A última vez que eu vi Meu País chorando foi há quatro anos. O que você acha, ele me perguntou. Aos 20 anos, Meu País já tinha entradas e alguns cabelos brancos, um homem com potencialidade para ficar careca e morrer jovem. Não nos vimos por nove meses, mas depois nos encontramos ainda duas vezes antes de ele ir morar em Miami. Antes de ir, sei que ele marcou um café com o meu padrasto para contar da sua nova missão na Igreja. Ajudando a minha mãe a carregar as cadeiras de plástico, eu percebi o quanto era estranho Meu País chamar ela de tia todos esses anos. Fomos de Kombi até a casa comunitária onde ele estava morando com outras quinze pessoas. Ele falava um “Ai, Senhor Jesus” toda vez que achava necessário. Acho que ele estava entusiasmado de ter uma cama só para ele e usar sapatos sociais. Todas as suas roupas estavam limpas.
Naquela semana, eu ganhei dele um livro chamado “A grande esperança – viva com a certeza de que tudo vai terminar bem” que eu não li até hoje e não sei por que guardo no meio dos livros de culinária em cima da geladeira. Ainda em Miami, ele ficou noivo de uma menina muito simpática com quem eu conversei uma ou duas vezes. Logo eles se separaram.
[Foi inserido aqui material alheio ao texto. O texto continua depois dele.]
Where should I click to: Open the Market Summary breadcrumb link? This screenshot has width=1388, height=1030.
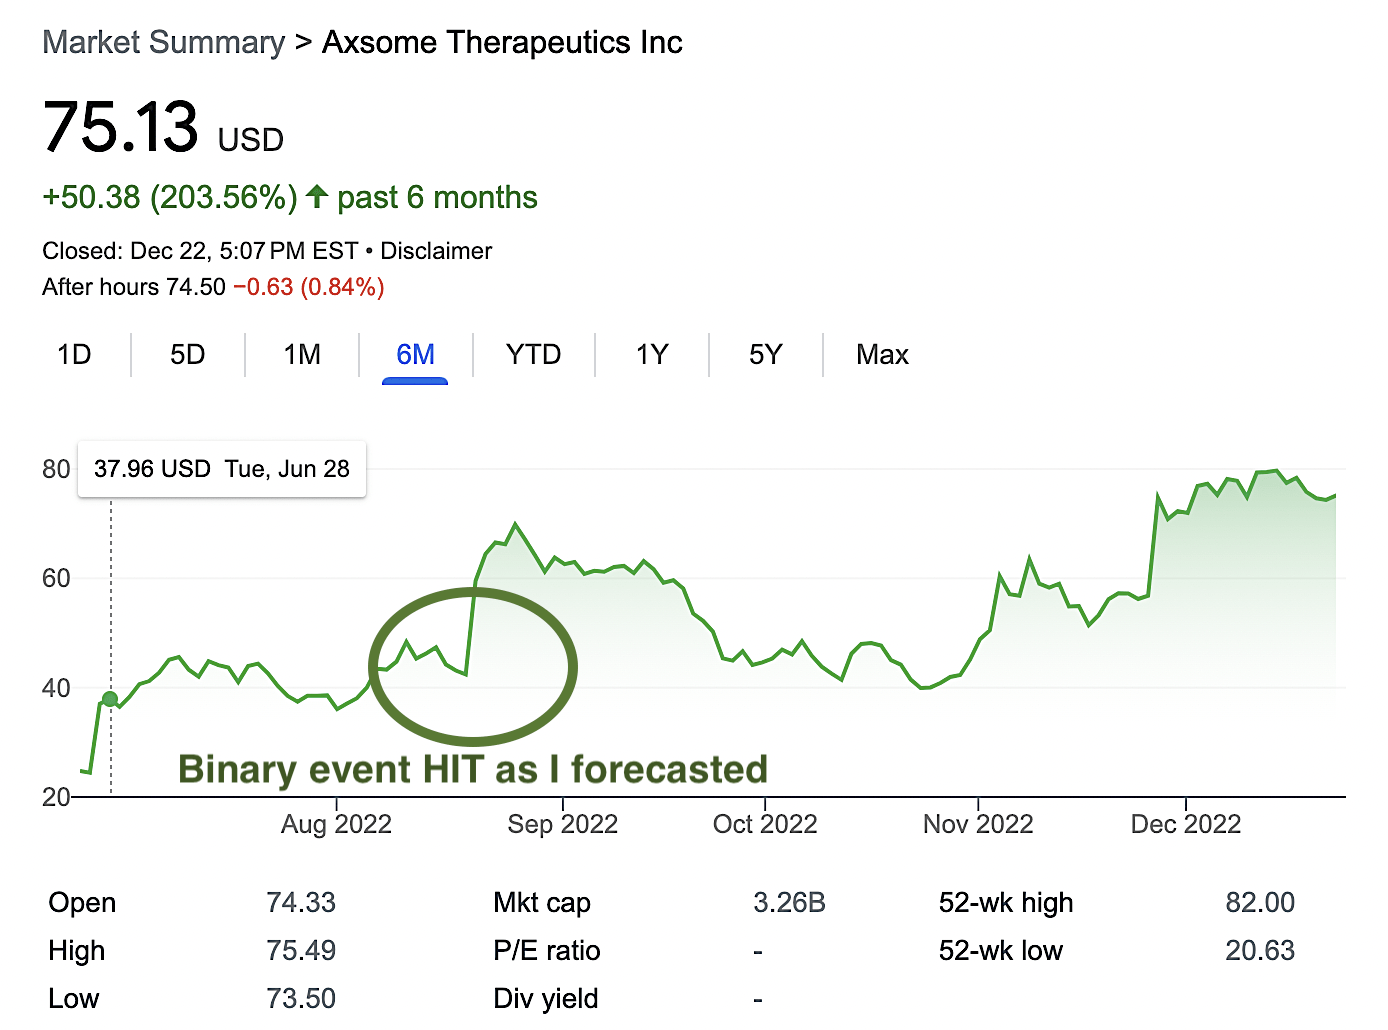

Dois anos depois, quando ele pediu meu endereço para que alguns Irmãos pudessem me fazer uma visita num horário conveniente para mim, eu disfarcei e deixei para depois. Quando ele me pediu o endereço do meu irmão mais velho, eu disfarcei e deixei para depois. Nesse meio tempo, Meu País se mudou para o México da onde me manda mensagens de texto com versículos da bíblia, semanalmente.
Julia Raiz é poeta, ensaísta e tradutora, autora de “diário: a mulher e o cavalo” (Contravento, 2017), “p/vc” (7Letras, 2019) e “cidade menor” (Primata, 2021).